*** Material for this exercise ***
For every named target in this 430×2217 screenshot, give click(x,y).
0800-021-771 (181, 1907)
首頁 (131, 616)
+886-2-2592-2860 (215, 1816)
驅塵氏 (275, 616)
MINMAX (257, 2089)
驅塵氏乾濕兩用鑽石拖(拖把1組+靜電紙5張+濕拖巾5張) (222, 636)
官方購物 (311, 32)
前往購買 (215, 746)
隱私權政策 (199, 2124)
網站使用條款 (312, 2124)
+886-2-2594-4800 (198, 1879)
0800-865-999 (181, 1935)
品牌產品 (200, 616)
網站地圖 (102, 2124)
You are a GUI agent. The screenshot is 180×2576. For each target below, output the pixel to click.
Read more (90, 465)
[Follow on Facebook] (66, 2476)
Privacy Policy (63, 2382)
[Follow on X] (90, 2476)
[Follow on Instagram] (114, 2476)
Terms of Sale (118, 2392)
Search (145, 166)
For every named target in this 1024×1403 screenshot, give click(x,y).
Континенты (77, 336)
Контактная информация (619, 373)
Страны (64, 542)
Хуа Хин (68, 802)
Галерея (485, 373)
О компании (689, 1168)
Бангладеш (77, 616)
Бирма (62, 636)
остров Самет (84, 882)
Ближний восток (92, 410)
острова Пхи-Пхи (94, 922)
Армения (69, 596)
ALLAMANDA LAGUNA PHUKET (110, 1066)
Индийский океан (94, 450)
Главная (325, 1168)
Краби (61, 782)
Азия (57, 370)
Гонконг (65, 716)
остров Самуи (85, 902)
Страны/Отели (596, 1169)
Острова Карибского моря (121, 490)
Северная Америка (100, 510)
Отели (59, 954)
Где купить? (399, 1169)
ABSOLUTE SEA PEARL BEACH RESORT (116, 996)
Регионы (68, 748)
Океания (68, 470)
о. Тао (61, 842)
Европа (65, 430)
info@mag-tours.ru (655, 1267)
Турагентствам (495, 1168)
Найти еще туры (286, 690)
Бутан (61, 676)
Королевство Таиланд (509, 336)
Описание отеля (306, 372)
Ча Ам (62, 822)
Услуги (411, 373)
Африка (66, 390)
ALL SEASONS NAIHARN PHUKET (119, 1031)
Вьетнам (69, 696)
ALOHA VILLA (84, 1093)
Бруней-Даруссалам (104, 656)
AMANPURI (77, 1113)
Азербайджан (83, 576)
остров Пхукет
***
= Try it =
Write the entries out once more, exactly, without dropping a line.

= Exercise solution =
For every named target in this 430×2217 screenshot, give click(x,y).
0800-021-771 (181, 1907)
首頁 (131, 616)
+886-2-2592-2860 (215, 1816)
驅塵氏 (275, 616)
MINMAX (257, 2089)
驅塵氏乾濕兩用鑽石拖(拖把1組+靜電紙5張+濕拖巾5張) (222, 636)
官方購物 (311, 32)
前往購買 (215, 746)
隱私權政策 (199, 2124)
網站使用條款 (312, 2124)
+886-2-2594-4800 (198, 1879)
0800-865-999 (181, 1935)
品牌產品 (200, 616)
網站地圖 (102, 2124)
You are a GUI agent. The screenshot is 180×2576. For each target below, output the pixel to click.
Read more (90, 465)
[Follow on Facebook] (66, 2476)
Privacy Policy (63, 2382)
[Follow on X] (90, 2476)
[Follow on Instagram] (114, 2476)
Terms of Sale (118, 2392)
Search (145, 166)
For every named target in this 1024×1403 screenshot, give click(x,y).
Континенты (77, 336)
Контактная информация (619, 373)
Страны (64, 542)
Хуа Хин (68, 802)
Галерея (485, 373)
О компании (689, 1168)
Бангладеш (77, 616)
Бирма (62, 636)
остров Самет (84, 882)
Ближний восток (92, 410)
острова Пхи-Пхи (94, 922)
Армения (69, 596)
ALLAMANDA LAGUNA PHUKET (110, 1066)
Индийский океан (94, 450)
Главная (325, 1168)
Краби (61, 782)
Азия (57, 370)
Гонконг (65, 716)
остров Самуи (85, 902)
Страны/Отели (596, 1169)
Острова Карибского моря (121, 490)
Северная Америка (100, 510)
Отели (59, 954)
Где купить? (399, 1169)
ABSOLUTE SEA PEARL BEACH RESORT (116, 996)
Регионы (68, 748)
Океания (68, 470)
о. Тао (61, 842)
Европа (65, 430)
info@mag-tours.ru (655, 1267)
Турагентствам (495, 1168)
Найти еще туры (286, 690)
Бутан (61, 676)
Королевство Таиланд (509, 336)
Описание отеля (306, 372)
Ча Ам (62, 822)
Услуги (411, 373)
Африка (66, 390)
ALL SEASONS NAIHARN PHUKET (119, 1031)
Вьетнам (69, 696)
ALOHA VILLA (84, 1093)
Бруней-Даруссалам (104, 656)
AMANPURI (77, 1113)
Азербайджан (83, 576)
остров Пхукет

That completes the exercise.